Fio­dor M. Dos­toïevs­ki, Dans mon souterrain

Fauré, l’intégrale de la musique de chambreFauré, l’intégrale de la musique de chambre

Mozart, Cho­pin, Schu­mann, Van Gogh, Rim­baud et bien d’autres ont eu des vies dif­fi­ciles, tour­men­tées, si bien que l’on est ten­té de pen­ser qu’il n’est pas d’œuvre d’art majeure sans souf­france. Et si une vie épa­nouie pou­vait aus­si géné­rer des chefs‑d’œuvre ? Gabriel Fau­ré (1845−1924) aura été un homme heu­reux, cou­vert d’honneurs, évo­luant dans une socié­té d’élite qui l’aimait et l’admirait, orga­niste titu­laire de la Made­leine, direc­teur du Conser­va­toire, etc.
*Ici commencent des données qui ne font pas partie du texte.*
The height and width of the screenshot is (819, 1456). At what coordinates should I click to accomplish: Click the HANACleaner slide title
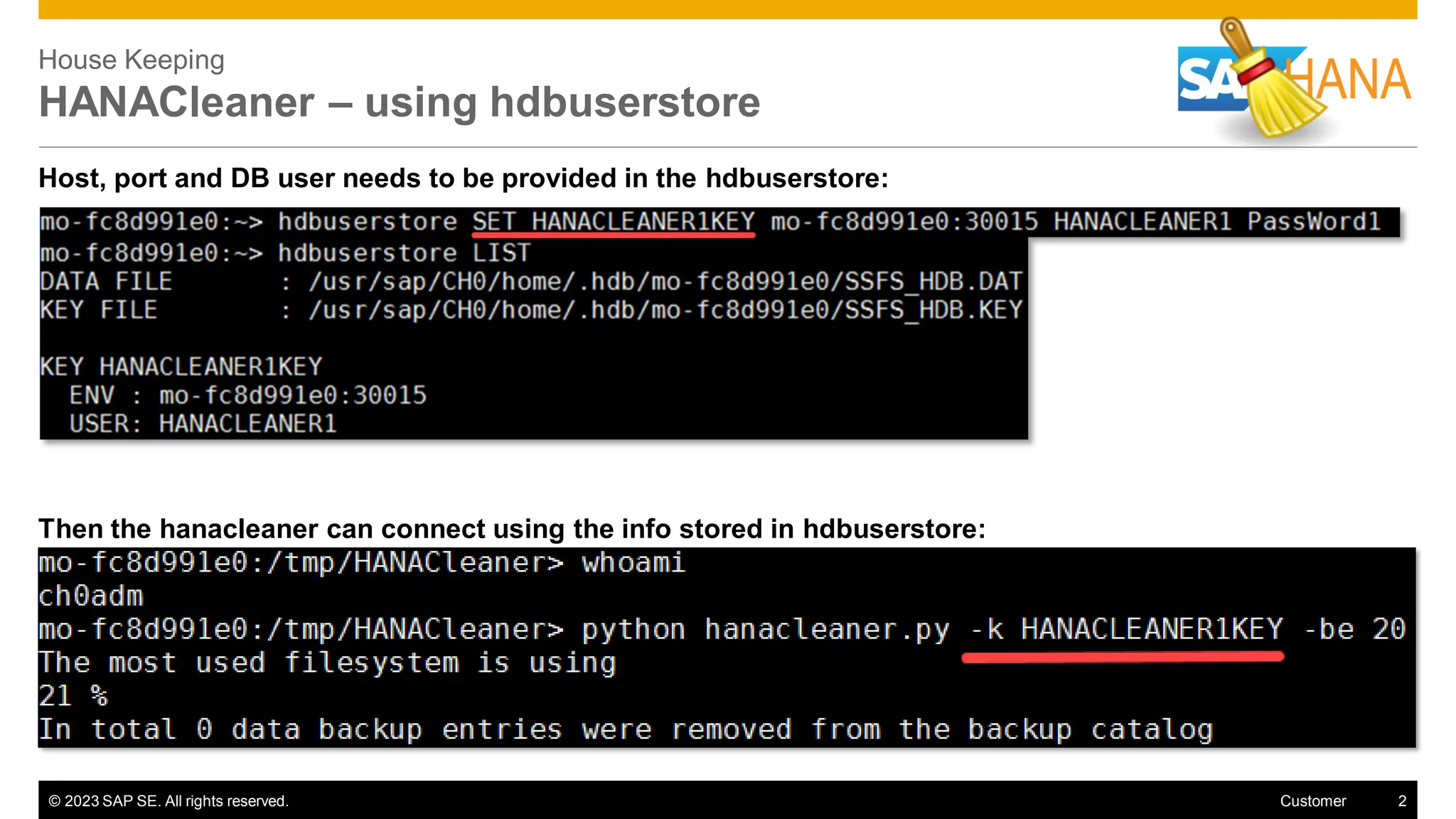pyautogui.click(x=399, y=102)
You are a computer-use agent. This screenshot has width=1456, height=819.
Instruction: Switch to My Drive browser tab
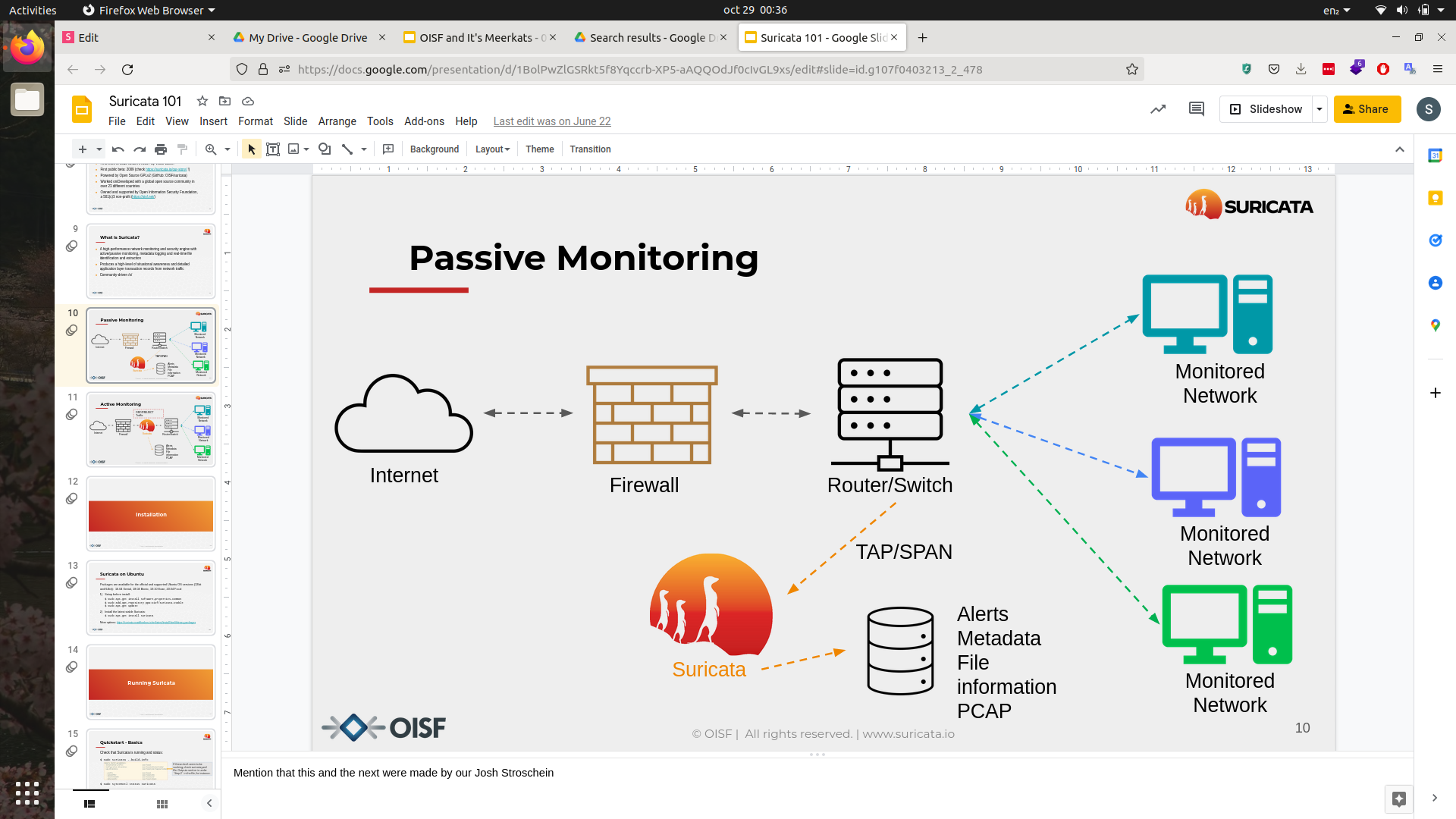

Au-delà de ses œuvres sou­vent jouées – les mélo­dies, l’Élé­gie, le Requiem, la musique de scène pour Pel­léas et Méli­sande (orches­trée par notre cama­rade Kœchlin X1887) – il faut décou­vrir la musique de chambre la plus riche et la plus éla­bo­rée de toute la musique fran­çaise des XIXe et XXe siècles : deux Sonates pour pia­no et vio­lon, deux Sonates pour vio­lon­celle et pia­no, deux Qua­tuors avec pia­no, deux Quin­tettes avec pia­no, un Trio pour pia­no, vio­lon, vio­lon­celle et un Qua­tuor à cordes, aux­quels s’ajoutent des pièces diverses dont Romance, Séré­nade, Ber­ceuse, Fan­tai­sie pour flûte et pia­no, deux suites pour pia­no à quatre mains Dol­ly et Masques et Ber­ga­masques.

C’est l’intégrale de cette musique de chambre qu’ont enre­gis­trée (à l’exception du Qua­tuor à cordes1), autour du pia­niste Éric Le Sage et du Qua­tuor Ébène, Dai­shin Kashi­mo­to, vio­lon, Fran­çois Salque, vio­lon­celle, Lise Ber­thaud, alto, ain­si qu’Alexandre Tha­raud, Paul Meyer, Emma­nuel Palud (res­pec­ti­ve­ment pia­no, cla­ri­nette, flûte).

Un art unique de la modu­la­tion, des enchaî­ne­ments d’harmonies inat­ten­dus, aucune conces­sion au moder­nisme, une conci­sion extrême – pas de bavar­dage – et, par-des­sus tout, la recherche pour l’auditeur d’un plai­sir d’écoute intense et raffiné.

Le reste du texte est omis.